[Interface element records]
[START]

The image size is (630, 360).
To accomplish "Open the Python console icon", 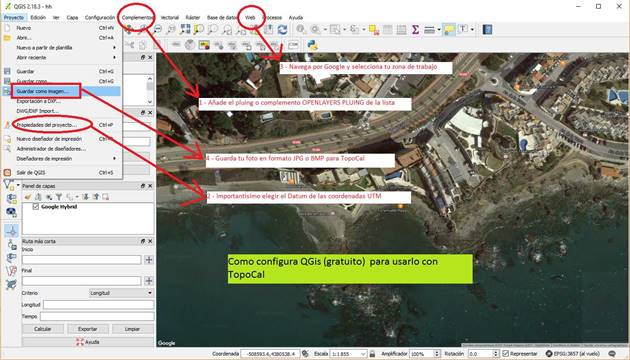I will [x=312, y=45].
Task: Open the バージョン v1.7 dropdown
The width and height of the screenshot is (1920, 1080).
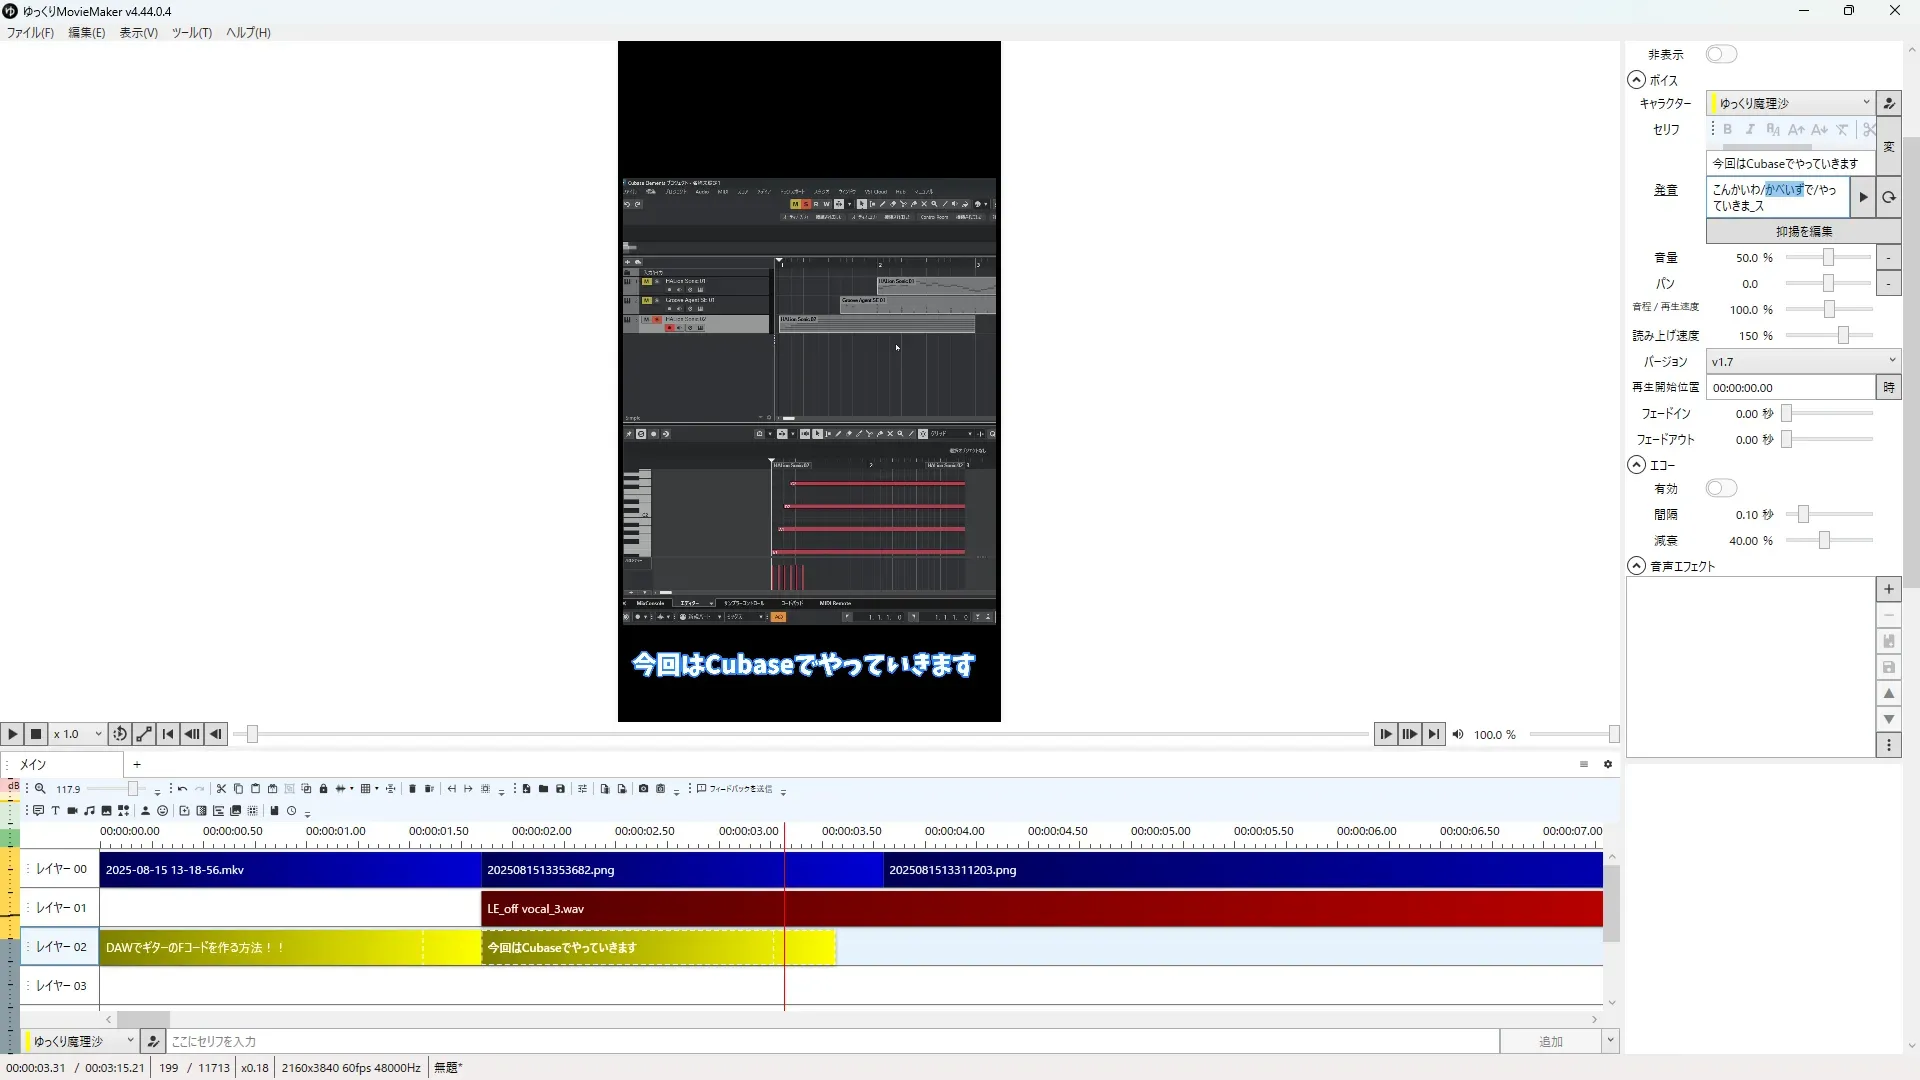Action: pos(1802,361)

[END]

▸ The exercise: Convert the lines of the records starting with the one that contains "Task: Open the バージョン v1.7 dropdown" and going on through the end of the records into a Markdown table with the columns Row and Line, skipping blank lines. Leave the pictures out of the answer.

▸ Answer:
| Row | Line |
|---|---|
| 1 | Task: Open the バージョン v1.7 dropdown |
| 2 | The width and height of the screenshot is (1920, 1080). |
| 3 | Action: pos(1802,361) |